Methods to monitor chaperone-mediated autophagy

Abstract

Chaperone-mediated autophagy (CMA) is a selective type of autophagy responsible for the lysosomal degradation of soluble cytosolic proteins. In contrast to other forms of autophagy where cargo is sequestered and delivered to lysosomes through membrane fusion/excision, CMA substrates reach the lysosomal lumen after direct translocation across the lysosomal membrane. CMA is part of the cellular quality control systems and as such, essential for the cellular response to stress. CMA activity decreases with age, likely contributing to the accumulation of altered proteins characteristic in tissues from old organisms. Furthermore, impairment of CMA underlies the pathogenesis of certain human pathologies such as neurodegenerative disorders. These findings have drawn renewed attention to CMA and a growing interest in the measurement of changes in CMA activity under different physiological and pathological conditions. In this chapter we review the different experimental approaches used to assess CMA activity both in cells in culture and in different organs from animals.

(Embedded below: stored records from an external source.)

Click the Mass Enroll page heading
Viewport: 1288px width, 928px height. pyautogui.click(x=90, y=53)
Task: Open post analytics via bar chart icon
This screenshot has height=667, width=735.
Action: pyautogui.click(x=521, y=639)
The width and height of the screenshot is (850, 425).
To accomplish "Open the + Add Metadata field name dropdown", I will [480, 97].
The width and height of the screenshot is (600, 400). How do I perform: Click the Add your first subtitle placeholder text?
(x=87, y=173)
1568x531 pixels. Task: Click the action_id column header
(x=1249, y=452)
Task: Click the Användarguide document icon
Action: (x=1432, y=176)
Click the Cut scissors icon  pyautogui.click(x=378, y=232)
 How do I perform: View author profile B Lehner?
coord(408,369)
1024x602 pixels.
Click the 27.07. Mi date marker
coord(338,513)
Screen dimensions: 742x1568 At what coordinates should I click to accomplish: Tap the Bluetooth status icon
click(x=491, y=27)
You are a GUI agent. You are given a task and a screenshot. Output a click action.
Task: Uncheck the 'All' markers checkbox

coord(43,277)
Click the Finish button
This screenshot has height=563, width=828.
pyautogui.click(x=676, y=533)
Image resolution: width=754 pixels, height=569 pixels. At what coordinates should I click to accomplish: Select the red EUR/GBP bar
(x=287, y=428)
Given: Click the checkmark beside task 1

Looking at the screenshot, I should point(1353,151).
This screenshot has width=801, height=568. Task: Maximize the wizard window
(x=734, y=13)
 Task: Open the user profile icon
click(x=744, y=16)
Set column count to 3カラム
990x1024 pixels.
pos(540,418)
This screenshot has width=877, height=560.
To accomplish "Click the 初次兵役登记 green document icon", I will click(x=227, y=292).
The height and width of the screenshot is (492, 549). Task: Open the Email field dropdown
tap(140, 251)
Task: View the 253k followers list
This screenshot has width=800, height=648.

Figure 1. Measurement of long-lived protein degradation

Top: Confluent cells in culture are incubated with a radiolabeled amino acid for 48 h and after extensive washing the amount of acid-soluble radioactivity (amino acids and small peptides) released into the medium at different times is determined. Bottom: Typical example of rates of degradation of long-lived proteins in cultured cells due to CMA, micro- or macroautophagy. CMA activity is calculated as the increase in protein degradation during serum deprivation sensitive to lysosomal protease inhibition and insensitive to the effect of PI3-K type III inhibitors.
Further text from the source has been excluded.